On Monday 1st March at 8.20 am, Bertie Bones was driving to work when he got caught up in a traffic jam. His car was in a long queue behind Archie's car. He noticed the “for sale” sign and having always wanted a 911 turbo made a note of the telephone number intending to phone the owner that evening to make him an offer.
That same morning, Carly Cross, also noticed the “for sale” on Dave’s car whilst she was driving to work. She too was interested in purchasing the car and made a note of the telephone number. During her tea break at 11.00 a.m., she decided to telephone the owner of the Porsche to make them an offer. When she telephoned only Lauren was at home and so Carly left the following message with her: “Tell Dave that I am very interested in purchasing the 911. I am willing to pay £33,500 for the car. If I do not hear from him this afternoon I will assume the car is mine”. Lauren wrote down the message together with Carly’s work telephone number and pinned it to their notice board in the kitchen. When Dave came home from work at 5.15 p.m., he saw the message from Carly and decided to accept her offer. He telephoned the number he was given. Although Carly was still at work when Dave phoned, the switchboard had closed at 5.00 p.m. and so unable to speak directly to Carly, Dave left a voice mail for her saying he would sell the car to her for £33,500.
At 6.05 p.m. Bertie telephoned Dave and offered to buy the 911 from him for the full asking price. Dave accepted. The next day when at 9.25 a.m. Carly heard the voice mail from Dave, she was delighted to learn that the car was hers. She immediately telephoned Dave to arrange for payment and delivery. It was Lauren who told Carly that the car had already been sold to Bertie the previous evening. Believing the car to be rightfully hers, Carly decided to sue Dave for breach of contract.

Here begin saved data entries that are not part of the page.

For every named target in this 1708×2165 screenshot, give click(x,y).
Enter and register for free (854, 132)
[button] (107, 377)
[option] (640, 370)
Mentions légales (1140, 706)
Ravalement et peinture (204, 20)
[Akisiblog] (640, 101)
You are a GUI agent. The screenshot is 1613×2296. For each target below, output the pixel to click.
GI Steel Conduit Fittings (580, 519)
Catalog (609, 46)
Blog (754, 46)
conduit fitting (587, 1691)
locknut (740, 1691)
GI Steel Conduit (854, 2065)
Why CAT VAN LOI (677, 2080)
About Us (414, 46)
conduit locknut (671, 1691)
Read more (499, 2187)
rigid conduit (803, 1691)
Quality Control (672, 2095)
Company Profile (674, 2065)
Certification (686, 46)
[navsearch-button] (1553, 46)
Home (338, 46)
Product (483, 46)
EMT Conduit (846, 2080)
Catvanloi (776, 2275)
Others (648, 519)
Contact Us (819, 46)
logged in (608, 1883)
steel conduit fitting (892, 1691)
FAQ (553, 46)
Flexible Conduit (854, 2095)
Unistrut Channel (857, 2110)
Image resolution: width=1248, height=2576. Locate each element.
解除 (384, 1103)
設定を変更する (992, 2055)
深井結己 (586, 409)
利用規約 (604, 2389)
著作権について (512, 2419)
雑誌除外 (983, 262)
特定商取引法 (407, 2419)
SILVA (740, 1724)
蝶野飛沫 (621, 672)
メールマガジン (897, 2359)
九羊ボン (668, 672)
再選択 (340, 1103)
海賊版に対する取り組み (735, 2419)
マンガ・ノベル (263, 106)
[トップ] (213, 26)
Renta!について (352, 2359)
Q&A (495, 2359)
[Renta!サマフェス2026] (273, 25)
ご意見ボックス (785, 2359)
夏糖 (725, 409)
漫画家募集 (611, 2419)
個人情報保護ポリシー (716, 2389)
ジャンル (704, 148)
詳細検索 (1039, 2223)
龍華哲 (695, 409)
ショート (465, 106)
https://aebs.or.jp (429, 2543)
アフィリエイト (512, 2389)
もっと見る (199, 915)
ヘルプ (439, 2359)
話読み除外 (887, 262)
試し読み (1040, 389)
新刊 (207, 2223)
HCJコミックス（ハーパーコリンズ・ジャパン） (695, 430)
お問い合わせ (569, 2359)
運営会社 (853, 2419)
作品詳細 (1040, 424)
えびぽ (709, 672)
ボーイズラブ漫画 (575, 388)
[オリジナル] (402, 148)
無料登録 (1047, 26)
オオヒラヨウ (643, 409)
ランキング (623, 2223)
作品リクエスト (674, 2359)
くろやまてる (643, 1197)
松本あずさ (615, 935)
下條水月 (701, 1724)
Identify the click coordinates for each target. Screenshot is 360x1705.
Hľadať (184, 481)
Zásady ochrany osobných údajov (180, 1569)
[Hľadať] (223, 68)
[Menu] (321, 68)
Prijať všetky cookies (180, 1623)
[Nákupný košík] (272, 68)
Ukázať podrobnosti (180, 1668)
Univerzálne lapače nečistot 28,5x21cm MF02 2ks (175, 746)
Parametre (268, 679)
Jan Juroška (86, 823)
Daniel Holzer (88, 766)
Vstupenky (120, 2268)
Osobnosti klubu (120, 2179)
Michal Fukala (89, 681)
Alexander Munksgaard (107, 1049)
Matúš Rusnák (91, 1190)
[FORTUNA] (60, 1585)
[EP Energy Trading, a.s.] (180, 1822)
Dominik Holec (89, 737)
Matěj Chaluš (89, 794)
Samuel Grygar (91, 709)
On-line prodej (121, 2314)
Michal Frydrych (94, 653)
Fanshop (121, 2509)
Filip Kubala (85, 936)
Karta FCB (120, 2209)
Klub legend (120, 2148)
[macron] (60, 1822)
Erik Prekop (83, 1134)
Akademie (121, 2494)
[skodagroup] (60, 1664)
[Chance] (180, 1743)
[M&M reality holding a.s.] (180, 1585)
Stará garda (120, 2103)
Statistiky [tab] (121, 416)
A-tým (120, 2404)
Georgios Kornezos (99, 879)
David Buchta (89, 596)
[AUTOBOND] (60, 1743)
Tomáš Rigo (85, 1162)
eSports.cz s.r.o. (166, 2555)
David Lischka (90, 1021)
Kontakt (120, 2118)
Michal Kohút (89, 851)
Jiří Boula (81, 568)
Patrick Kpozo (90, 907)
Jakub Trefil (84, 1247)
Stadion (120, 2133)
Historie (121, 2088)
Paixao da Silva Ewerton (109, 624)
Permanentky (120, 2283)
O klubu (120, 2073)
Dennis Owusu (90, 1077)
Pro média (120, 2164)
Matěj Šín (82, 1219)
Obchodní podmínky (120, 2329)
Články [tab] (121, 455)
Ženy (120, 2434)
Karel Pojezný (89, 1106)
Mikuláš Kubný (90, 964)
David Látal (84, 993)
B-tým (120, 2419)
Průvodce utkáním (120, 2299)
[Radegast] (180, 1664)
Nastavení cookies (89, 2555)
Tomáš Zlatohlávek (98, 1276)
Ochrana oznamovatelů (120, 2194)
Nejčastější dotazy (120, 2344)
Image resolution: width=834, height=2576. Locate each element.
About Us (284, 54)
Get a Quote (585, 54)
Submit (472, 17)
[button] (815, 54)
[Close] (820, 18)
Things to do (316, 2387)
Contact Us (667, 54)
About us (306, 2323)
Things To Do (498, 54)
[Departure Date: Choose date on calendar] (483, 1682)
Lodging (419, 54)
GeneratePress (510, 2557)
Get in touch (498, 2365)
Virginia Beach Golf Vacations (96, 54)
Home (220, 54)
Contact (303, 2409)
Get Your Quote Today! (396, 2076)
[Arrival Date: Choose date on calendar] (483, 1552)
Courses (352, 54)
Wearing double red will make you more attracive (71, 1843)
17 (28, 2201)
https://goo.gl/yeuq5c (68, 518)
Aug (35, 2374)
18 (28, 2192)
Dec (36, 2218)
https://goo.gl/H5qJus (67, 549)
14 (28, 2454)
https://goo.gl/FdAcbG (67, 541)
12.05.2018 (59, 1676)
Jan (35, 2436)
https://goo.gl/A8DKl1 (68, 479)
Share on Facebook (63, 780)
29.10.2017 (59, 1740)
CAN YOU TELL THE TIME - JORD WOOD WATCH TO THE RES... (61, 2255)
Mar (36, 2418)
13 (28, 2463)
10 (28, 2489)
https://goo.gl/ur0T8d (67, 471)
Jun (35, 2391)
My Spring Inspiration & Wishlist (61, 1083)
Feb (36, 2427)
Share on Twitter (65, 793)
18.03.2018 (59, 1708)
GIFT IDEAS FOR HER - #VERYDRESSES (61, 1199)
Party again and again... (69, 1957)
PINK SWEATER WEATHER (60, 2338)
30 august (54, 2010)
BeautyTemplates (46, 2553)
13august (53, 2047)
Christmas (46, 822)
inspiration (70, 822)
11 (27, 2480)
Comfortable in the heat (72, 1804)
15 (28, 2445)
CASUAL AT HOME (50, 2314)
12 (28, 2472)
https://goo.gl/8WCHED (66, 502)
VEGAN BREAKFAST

Deed J in the High Court found for Mr. Adams, and stated there was no contract as:
(1) Miss Cross had not accepted Mr Adams offer to sell the car to her until 9.25 a.m. on Tuesday 2nd March and by then the car had already been rightly sold to Mr. Bones the previous evening.
(2) In any respect it was an express term and condition of the contract that offers could only be made after 6.00 p.m. and since Miss Cross had made her offer at 11.00 a.m. it need not be considered.
Miss Cross appeals to the Court of Appeal (Civil Division) on the following two grounds:
(1) The contract was formed when Mr. Adams left the voicemail for Miss Cross at 5.15 p.m. on the 1st March and not at 9.25 a.m. on Tuesday 2nd March as stated by the trial judge.
(2) The trial judge erred in that it was not a condition of the contract that offers would only be considered after 6.00 p.m. The time stipulated was merely a convenience and not a condition.
Carly is thus the appellant in this case and Dave the respondent.
You should concentrate on purely contract law principles at common law.
You are instructed to prepare and deliver arguments for either the appellant or respondent as so directed by your tutor. Senior Counsel should take ground one and Junior Counsel should consider ground two.